━━ Data for processing ━━

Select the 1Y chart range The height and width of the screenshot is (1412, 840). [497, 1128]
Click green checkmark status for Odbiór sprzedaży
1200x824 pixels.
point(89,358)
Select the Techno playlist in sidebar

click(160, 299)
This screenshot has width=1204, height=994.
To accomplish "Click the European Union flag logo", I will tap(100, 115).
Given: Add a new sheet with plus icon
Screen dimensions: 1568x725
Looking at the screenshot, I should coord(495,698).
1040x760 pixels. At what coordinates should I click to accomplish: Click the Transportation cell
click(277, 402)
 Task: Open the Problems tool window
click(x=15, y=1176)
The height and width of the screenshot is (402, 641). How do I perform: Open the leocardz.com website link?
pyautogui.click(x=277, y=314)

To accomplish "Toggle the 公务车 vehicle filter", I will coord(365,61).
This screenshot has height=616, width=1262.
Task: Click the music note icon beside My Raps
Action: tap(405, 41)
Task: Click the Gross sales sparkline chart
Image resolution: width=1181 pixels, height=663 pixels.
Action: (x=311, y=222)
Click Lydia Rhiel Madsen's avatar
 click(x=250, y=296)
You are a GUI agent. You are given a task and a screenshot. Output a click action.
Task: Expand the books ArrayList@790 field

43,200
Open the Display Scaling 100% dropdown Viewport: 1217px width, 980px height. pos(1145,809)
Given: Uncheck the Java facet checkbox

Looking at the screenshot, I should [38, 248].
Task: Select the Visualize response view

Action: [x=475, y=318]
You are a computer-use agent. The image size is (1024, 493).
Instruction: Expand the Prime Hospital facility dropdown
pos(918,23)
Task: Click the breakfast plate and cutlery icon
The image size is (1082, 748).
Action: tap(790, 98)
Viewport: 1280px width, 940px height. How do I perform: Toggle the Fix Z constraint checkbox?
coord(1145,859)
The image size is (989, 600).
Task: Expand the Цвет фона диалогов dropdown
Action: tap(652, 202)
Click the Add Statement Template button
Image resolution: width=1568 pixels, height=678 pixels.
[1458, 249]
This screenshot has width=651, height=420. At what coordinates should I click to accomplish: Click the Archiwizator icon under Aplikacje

━━━

> [What this task involves] From the entries above, collect every line with the string "agent" in it.

> [Answer section]
You are a GUI agent. You are given a task and a screenshot. Output a click action.
You are a computer-use agent. The image size is (1024, 493).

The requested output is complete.